**Source data:**
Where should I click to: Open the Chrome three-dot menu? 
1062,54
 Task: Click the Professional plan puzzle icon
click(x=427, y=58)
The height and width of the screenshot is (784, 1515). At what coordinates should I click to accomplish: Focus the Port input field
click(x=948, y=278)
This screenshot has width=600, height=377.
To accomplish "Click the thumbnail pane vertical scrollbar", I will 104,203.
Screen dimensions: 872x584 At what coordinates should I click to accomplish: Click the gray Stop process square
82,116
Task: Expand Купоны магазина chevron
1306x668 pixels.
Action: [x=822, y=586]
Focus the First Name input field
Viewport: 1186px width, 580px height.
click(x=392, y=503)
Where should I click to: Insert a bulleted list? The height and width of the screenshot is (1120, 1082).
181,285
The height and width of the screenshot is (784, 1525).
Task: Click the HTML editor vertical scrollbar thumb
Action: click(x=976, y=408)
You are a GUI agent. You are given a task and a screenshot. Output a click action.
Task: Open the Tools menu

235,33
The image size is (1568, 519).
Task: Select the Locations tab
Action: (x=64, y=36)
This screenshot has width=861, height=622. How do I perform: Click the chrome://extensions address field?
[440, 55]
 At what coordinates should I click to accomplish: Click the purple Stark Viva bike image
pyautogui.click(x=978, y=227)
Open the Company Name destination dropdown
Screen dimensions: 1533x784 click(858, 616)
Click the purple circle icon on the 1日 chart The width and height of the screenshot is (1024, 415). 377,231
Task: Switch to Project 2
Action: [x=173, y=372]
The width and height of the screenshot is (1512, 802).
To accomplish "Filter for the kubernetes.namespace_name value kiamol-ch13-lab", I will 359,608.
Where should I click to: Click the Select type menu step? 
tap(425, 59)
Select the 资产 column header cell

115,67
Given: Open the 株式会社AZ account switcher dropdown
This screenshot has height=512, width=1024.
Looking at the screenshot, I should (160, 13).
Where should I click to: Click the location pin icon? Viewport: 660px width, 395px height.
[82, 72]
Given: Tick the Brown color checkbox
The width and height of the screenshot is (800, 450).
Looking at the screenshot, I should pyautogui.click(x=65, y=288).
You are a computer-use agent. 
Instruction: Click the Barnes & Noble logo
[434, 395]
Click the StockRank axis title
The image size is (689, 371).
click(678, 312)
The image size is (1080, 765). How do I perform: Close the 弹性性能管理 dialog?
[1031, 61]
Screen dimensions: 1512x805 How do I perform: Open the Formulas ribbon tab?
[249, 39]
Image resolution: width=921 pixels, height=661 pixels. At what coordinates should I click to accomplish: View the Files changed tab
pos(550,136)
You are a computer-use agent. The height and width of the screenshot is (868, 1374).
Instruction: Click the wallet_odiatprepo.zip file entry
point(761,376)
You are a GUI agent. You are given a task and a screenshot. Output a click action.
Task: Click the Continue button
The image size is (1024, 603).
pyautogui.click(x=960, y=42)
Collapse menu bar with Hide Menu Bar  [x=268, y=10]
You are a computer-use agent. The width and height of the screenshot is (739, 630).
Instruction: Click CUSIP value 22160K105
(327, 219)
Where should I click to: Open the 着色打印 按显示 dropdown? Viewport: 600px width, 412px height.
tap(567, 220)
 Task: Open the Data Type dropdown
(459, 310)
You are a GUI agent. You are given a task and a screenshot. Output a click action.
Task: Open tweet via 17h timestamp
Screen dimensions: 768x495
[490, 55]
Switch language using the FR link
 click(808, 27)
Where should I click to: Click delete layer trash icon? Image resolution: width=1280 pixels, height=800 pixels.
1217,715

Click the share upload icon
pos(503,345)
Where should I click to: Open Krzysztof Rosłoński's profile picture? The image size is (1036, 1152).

**Task to carry out:** Using the data above, reproduce exactly the lines from the line that contains "The image size is (689, 371)." through the line that contains "You are a computer-use agent. The height", including both.

**Solution to the exercise:**
The image size is (689, 371).
click(678, 312)
The image size is (1080, 765). How do I perform: Close the 弹性性能管理 dialog?
[1031, 61]
Screen dimensions: 1512x805 How do I perform: Open the Formulas ribbon tab?
[249, 39]
Image resolution: width=921 pixels, height=661 pixels. At what coordinates should I click to accomplish: View the Files changed tab
pos(550,136)
You are a computer-use agent. The height and width of the screenshot is (868, 1374).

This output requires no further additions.